How to complete this task> From the records below, extract all the text exactly and leave the images behind.

Data under study>
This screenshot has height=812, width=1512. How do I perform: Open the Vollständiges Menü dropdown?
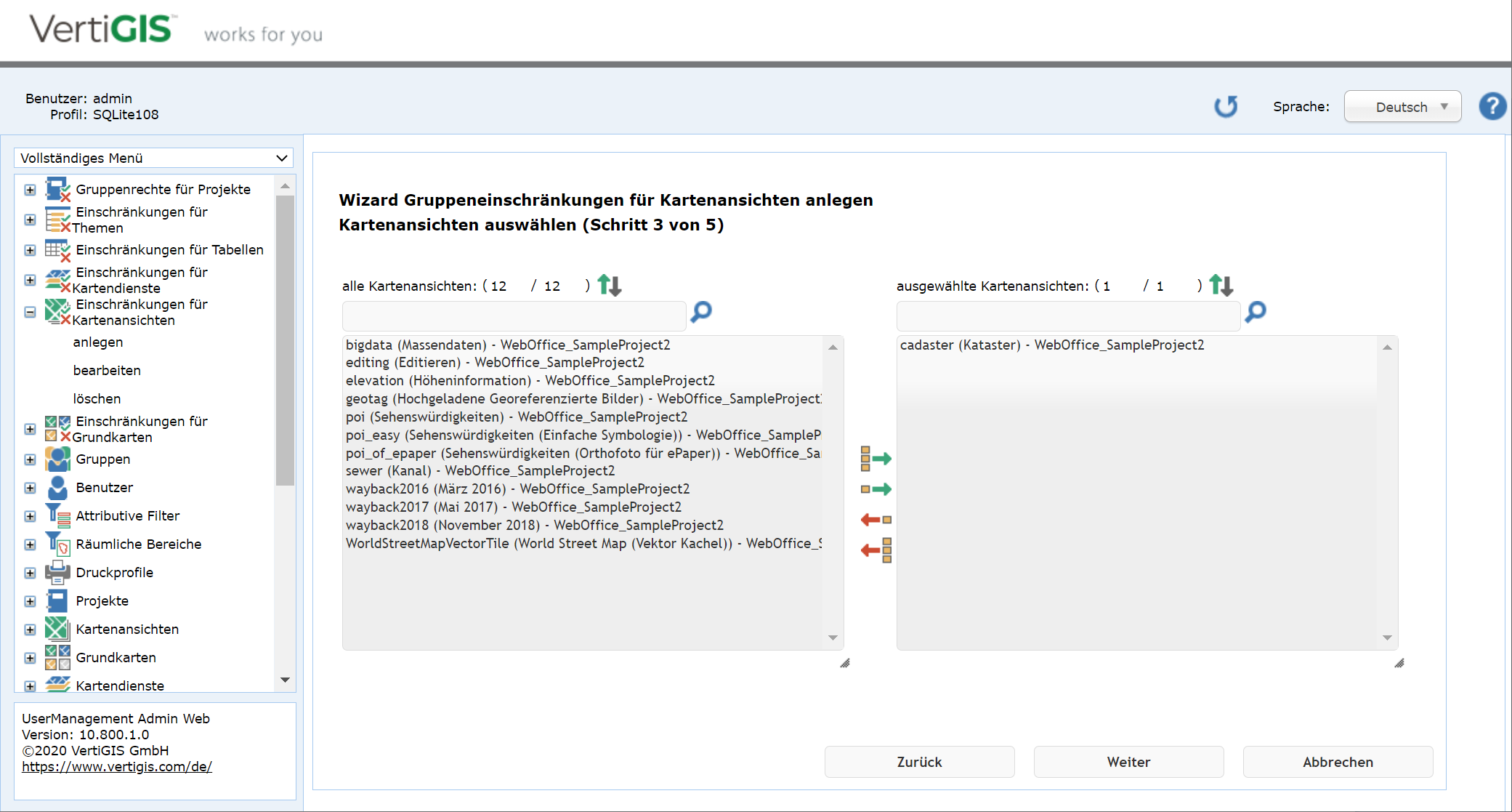[x=153, y=158]
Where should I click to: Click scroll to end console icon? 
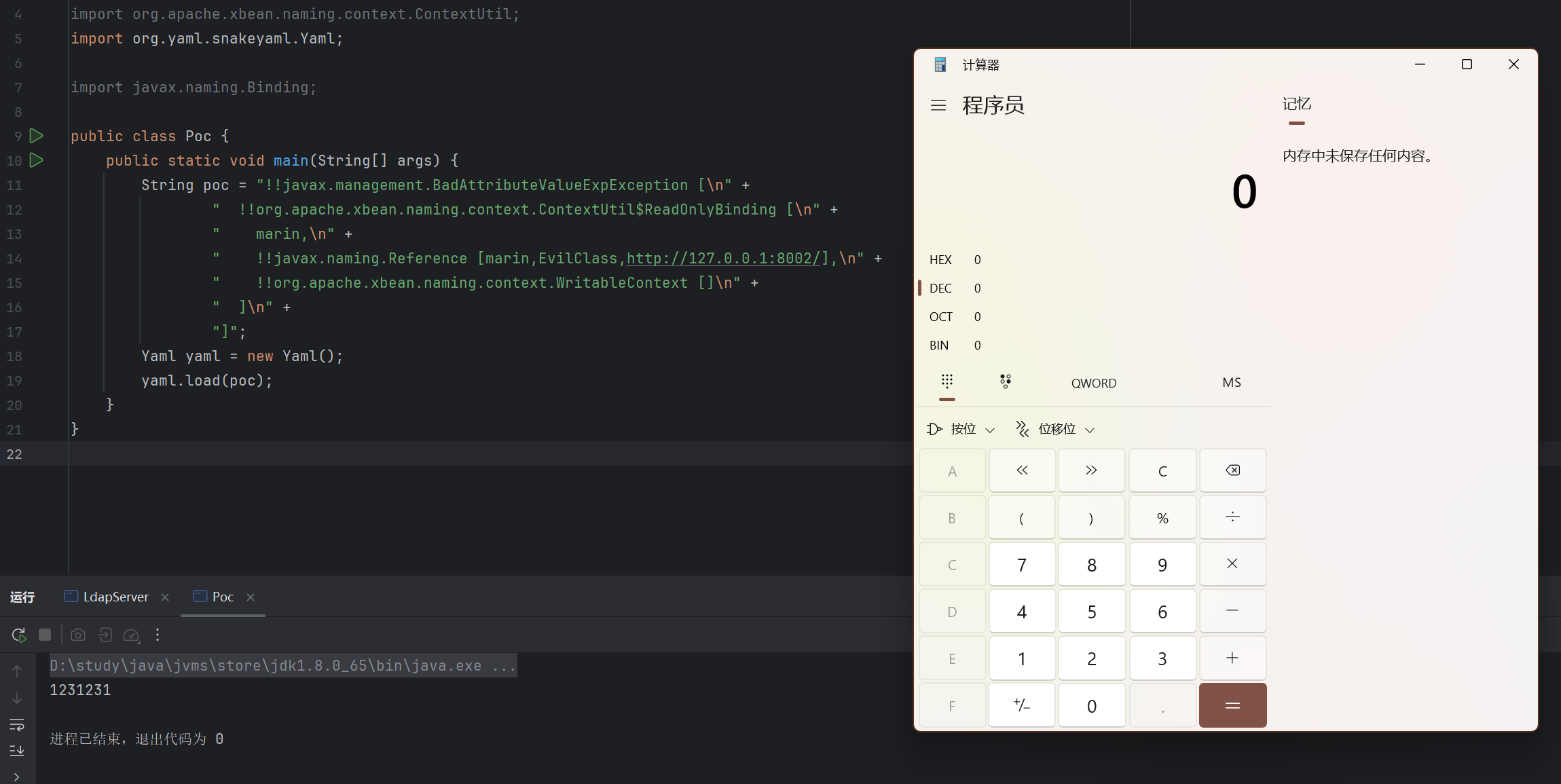pos(17,751)
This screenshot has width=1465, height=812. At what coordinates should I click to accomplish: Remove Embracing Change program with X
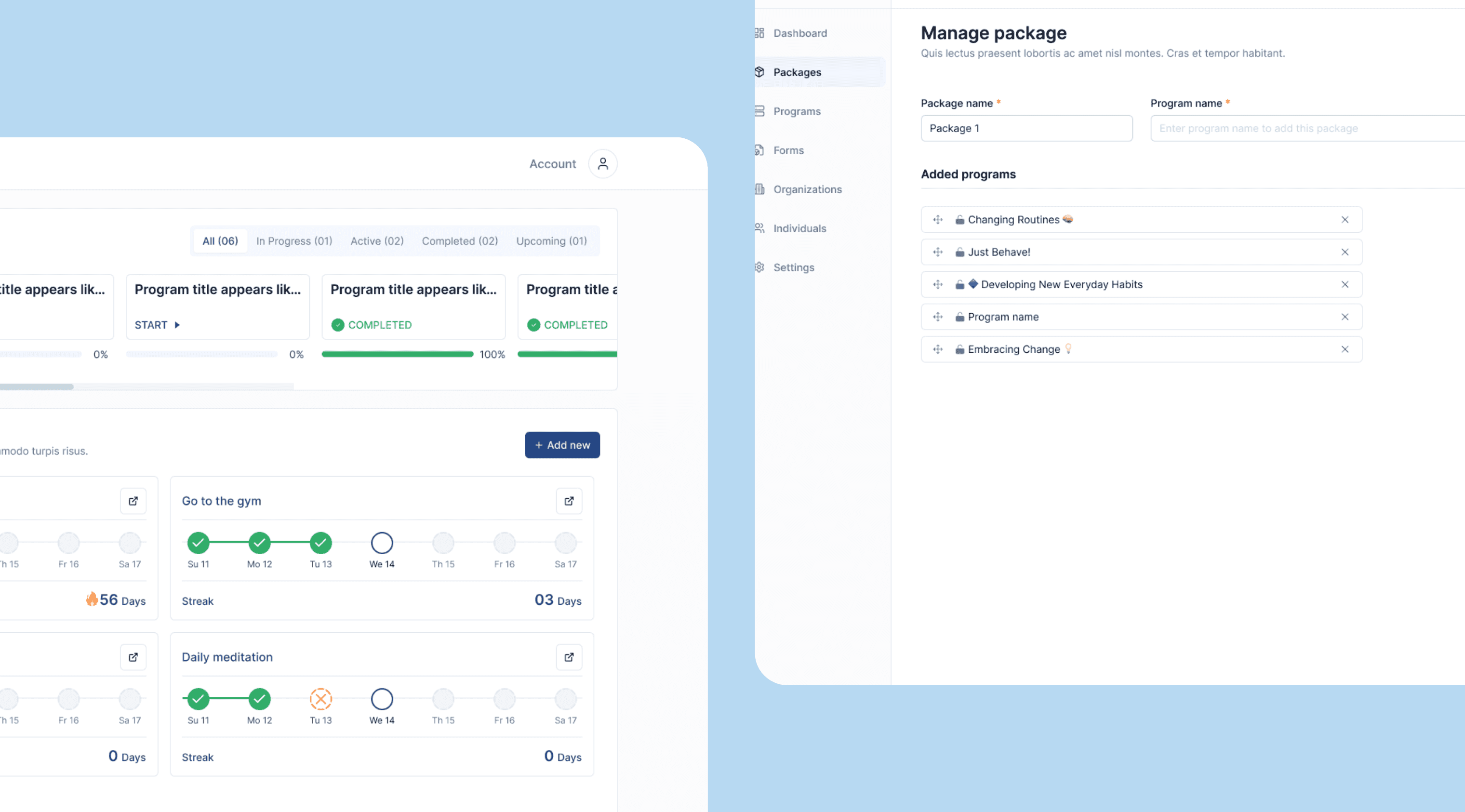[1345, 349]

Task response>
This screenshot has height=812, width=1512. How do I perform: Open the Vollständiges Menü dropdown?
[x=153, y=158]
Where should I click to: Click scroll to end console icon? 
pos(17,751)
This screenshot has width=1465, height=812. At what coordinates should I click to accomplish: Remove Embracing Change program with X
[1345, 349]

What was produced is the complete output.